The concept of 'logic' may represent one of the most poorly understood - and unrightfully neglected - systems of thought in our present day culture.
When people are asked 'what is logic?' the answers vary from 'a certain kind of feeling' to 'a kind of mathematics'. The fact is that everyone van nature has logical intuitions - which is an absolute prerequisite for being able to function in a meaningful way - but that most people only have a very vague notion of what logic as a mental function really is about, what it's meaning and purpose is, and what you can actually achieve with it.

An enormous variety of properties, limitations and mechanisms - often negative ones - are attributed to logic that are often the precise opposite of what logic actually is, what it can do and can't do. For instance, the idea is wide spread that logic is very rigid and static. The opposit is the truth, however! In fact, logic is from it's foundations endlessly subtle and flexible, and especially also a creative system. Logic simply is an essential part of the human abilities of imagination. That applies to the most primitive forms of intelligence, through general thinking and information processing, untill the most sublime heights of brilliance of the human mind.
{See also: Creativity of Logic. [in Dutch]}

An other often heard of complaint is that logic would be dull and dry, and especially cold and hard, even inhumane or worse .. In short, about everything that we don't want to have for a nice and meaningful life. This however is just as well based on a misunderstanding. It may be true that logic is completely neutral and objective. (Which, by the way, is not the same as perfect, absolute and complete truth.) This neutrality is really an advantage that renders logic its surplus value. Because of this, it is the best instrument we can think of for our judgement, that happens to be easily biased and distorted by numerous other factors.
At the same time, there isn't any contradiction between logic and any non-logical content of the world we live in and our experience of it, its full colours en richness.
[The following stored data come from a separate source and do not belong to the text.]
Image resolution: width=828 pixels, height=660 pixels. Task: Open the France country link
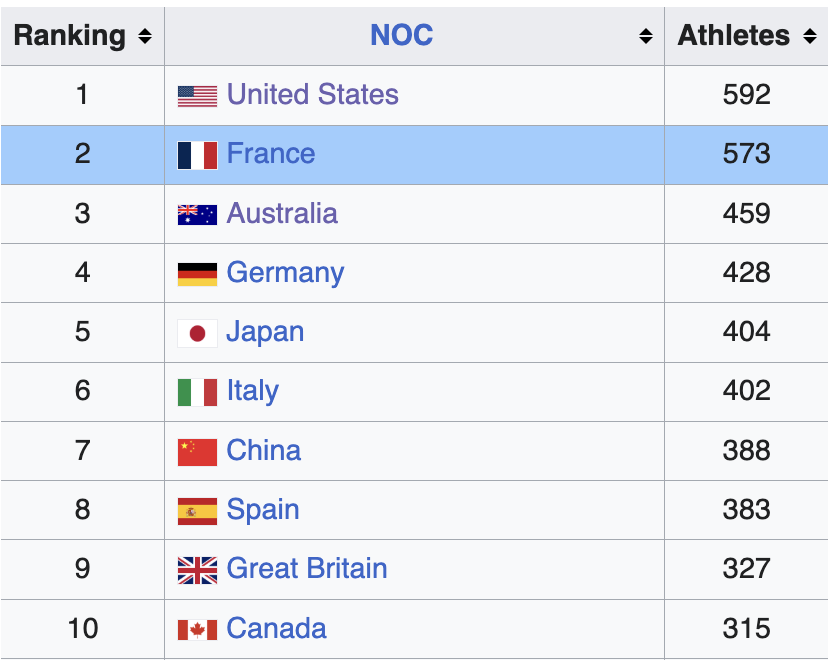pyautogui.click(x=270, y=154)
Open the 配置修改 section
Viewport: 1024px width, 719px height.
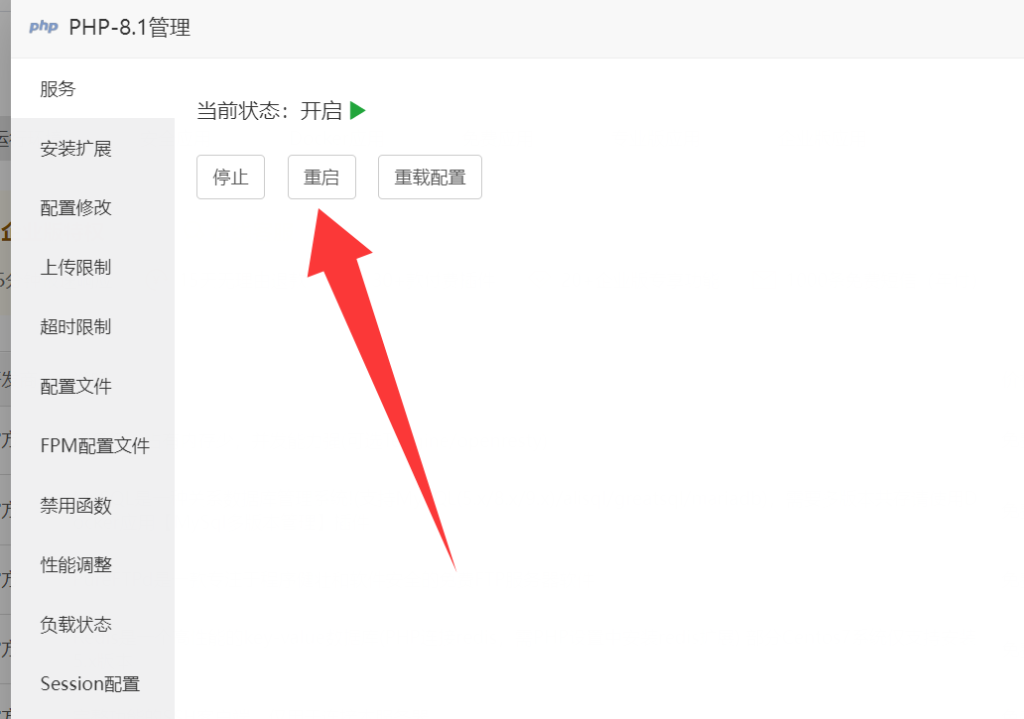tap(93, 208)

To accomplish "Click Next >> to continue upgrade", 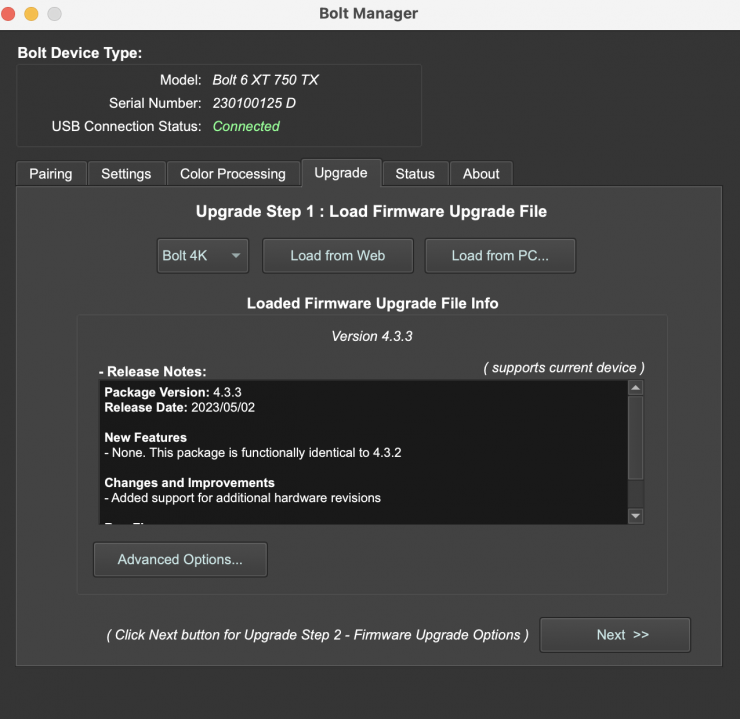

Logica can perfectly well be combined with all thinkable and non-thinkable kinds of behaviours, sensations and body feelings, including these so-called 'warm' content like emotion and intuition, communication, empathy and intimacy; and furthermore matters like morals and ethics, religious or spritual experiences .. and so on. As long as we acknowledge the subjective experience as such in it's own right, and apart of course of such cognitive elements like myths and mythologies, doctrines and ideologies, dogmas and taboos ..
Logic can work independently of these experiences and often be meaningfully applied to them, attribute even to their richness, their quality and their subjective value.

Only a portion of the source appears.